=== PROBLÈME À TRAITER ===
Extrayez mot pour mot le passage de la discussion sur le Macintosh LC III commençant à « Ben dans ce » et se terminant à « cause le problème. ».

=== PASSAGE DU TEXTE ===

# MACINTOSH LC III



## lpl (23 Novembre 2010)

Bonjour,

J'ai un startup chime suivi d'un death chime sur un Macintosh LC III.

Pas d'affichage bien sûr ni de boot.

Quelqu'un a une idée ?

J'ai une pile neuve.

Merci


lpl


----------



## Pascal 77 (23 Novembre 2010)

Ben dans ce cas, la première chose à faire, c'est de retirer la (ou les si tu as aussi une barrette de VRam) barrette(s), d'en nettoyer les contacts avec un chiffon sec en coton (because électricité statique avec le synthétique), et de la remettre en place. Si tu as une carte sur le connecteur LC-PDS, pareil, retire là (là, je te dis pas de nettoyer les contacts :rateau et remets la en place, et essaie de nouveau.

Si ça le fait toujours, retire ces mêmes éléments un par un jusquà ce qu'il démarre pour savoir lequel cause le problème.


----------



## lpl (23 Novembre 2010)

J'essaye demain et te tiens au courant.

T'as déjà eu ce genre de problème ? J'ai trouvé un seul sujet relatif à cela sur un forum USA.

lpl


----------



## Pascal 77 (23 Novembre 2010)

lpl a dit:


> J'essaye demain et te tiens au courant.
> 
> T'as déjà eu ce genre de problème ? J'ai trouvé un seul sujet relatif à cela sur un forum USA.
> 
> lpl



Très souvent (non non, pas chez moi, chez mes clients ), particulièrement avec des machines qui ont été stockées un certain temps sans servir !

=== EXTRAIT DE DONNÉES ===

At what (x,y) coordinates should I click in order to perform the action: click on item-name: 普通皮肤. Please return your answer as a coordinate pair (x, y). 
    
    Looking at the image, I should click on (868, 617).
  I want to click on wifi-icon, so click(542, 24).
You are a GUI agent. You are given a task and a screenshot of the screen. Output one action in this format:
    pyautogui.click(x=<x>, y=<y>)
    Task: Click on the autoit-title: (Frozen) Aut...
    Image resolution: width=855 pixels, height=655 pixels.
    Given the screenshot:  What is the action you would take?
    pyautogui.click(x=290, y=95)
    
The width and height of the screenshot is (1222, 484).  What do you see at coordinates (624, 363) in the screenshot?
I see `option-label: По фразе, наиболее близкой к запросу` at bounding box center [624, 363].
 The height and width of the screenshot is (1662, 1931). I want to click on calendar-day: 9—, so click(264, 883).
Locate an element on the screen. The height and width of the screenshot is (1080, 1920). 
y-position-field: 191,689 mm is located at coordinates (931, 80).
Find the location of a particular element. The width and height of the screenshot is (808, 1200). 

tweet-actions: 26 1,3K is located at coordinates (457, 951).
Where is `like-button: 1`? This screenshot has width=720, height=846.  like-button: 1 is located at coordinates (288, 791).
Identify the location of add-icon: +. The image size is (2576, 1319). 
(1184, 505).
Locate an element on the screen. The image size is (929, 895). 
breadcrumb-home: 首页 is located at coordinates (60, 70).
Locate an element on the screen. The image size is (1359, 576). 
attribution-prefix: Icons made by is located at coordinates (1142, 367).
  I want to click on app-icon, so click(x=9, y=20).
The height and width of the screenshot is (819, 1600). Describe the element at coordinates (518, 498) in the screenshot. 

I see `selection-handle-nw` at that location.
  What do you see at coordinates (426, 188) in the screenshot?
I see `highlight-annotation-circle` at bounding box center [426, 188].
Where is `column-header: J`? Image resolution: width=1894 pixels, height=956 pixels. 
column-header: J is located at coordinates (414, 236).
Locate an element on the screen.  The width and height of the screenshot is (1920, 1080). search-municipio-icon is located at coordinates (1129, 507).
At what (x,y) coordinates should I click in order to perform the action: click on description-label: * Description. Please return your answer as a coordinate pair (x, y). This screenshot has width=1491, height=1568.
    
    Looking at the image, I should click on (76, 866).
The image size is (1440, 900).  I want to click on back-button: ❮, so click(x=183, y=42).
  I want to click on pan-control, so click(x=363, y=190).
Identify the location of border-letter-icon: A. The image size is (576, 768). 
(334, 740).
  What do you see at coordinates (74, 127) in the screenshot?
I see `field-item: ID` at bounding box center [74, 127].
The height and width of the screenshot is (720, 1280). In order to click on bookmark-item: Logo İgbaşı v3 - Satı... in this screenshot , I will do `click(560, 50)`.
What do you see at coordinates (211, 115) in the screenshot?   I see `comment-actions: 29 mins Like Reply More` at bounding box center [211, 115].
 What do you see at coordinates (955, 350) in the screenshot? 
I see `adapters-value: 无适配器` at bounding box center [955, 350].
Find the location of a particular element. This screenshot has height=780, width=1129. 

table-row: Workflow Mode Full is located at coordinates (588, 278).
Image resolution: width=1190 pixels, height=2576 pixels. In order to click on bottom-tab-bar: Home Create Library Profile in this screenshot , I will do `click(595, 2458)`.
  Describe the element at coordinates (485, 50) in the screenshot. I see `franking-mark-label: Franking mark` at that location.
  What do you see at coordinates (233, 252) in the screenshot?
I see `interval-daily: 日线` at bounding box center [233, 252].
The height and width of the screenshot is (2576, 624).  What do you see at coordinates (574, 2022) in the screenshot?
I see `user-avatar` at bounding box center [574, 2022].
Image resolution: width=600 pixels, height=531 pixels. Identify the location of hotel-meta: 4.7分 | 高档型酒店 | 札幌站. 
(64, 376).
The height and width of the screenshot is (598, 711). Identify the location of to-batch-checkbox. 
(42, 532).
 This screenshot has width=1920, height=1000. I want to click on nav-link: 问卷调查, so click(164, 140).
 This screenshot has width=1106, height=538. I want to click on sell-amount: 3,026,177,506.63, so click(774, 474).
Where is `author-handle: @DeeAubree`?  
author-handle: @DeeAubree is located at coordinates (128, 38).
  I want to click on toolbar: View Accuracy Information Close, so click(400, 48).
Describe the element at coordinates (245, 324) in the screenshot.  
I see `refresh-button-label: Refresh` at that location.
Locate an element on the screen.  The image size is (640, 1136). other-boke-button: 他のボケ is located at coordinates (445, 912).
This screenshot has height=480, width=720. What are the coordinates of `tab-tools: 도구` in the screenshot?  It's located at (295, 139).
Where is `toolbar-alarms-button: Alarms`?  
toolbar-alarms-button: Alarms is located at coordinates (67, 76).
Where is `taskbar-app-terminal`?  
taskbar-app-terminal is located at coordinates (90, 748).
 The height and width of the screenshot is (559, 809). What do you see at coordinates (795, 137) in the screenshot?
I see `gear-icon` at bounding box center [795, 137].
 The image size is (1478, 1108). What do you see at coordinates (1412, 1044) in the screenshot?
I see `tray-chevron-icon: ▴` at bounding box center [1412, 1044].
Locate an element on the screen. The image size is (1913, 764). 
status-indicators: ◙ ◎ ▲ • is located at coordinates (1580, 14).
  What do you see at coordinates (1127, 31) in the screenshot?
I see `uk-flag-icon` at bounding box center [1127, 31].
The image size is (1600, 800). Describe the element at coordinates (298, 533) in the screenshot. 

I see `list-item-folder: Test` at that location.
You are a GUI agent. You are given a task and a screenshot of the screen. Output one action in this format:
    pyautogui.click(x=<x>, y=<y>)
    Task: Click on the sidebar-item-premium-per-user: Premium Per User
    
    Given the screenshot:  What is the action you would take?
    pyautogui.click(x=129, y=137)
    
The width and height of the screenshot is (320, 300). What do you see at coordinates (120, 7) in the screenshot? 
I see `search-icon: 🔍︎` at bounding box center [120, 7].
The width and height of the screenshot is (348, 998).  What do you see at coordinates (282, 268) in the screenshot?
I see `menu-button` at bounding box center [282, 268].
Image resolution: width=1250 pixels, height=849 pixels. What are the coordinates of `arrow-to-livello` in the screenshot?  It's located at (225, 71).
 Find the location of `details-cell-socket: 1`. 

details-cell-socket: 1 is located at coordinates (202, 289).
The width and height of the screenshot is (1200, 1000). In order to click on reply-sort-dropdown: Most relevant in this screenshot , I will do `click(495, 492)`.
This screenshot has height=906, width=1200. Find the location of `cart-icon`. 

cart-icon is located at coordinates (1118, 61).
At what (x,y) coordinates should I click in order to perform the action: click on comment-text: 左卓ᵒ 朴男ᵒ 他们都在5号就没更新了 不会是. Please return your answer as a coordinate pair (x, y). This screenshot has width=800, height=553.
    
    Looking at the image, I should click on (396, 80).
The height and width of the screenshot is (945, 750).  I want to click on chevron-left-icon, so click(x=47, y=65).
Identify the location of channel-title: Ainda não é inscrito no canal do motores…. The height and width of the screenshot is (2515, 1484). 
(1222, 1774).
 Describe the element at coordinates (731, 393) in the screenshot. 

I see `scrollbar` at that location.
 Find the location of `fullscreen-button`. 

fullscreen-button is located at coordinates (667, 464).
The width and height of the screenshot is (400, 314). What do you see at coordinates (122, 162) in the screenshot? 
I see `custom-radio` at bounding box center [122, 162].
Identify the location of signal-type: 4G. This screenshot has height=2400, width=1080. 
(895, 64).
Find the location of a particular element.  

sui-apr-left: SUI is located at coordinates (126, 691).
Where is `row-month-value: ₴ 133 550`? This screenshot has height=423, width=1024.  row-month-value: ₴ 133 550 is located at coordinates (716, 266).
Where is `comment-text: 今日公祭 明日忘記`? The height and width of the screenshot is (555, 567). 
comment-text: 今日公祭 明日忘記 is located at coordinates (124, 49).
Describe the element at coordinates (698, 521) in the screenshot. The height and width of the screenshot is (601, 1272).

===

=== RÉPONSE PROPOSÉE ===
Ben dans ce cas, la première chose à faire, c'est de retirer la (ou les si tu as aussi une barrette de VRam) barrette(s), d'en nettoyer les contacts avec un chiffon sec en coton (because électricité statique avec le synthétique), et de la remettre en place. Si tu as une carte sur le connecteur LC-PDS, pareil, retire là (là, je te dis pas de nettoyer les contacts :rateau et remets la en place, et essaie de nouveau.

Si ça le fait toujours, retire ces mêmes éléments un par un jusquà ce qu'il démarre pour savoir lequel cause le problème.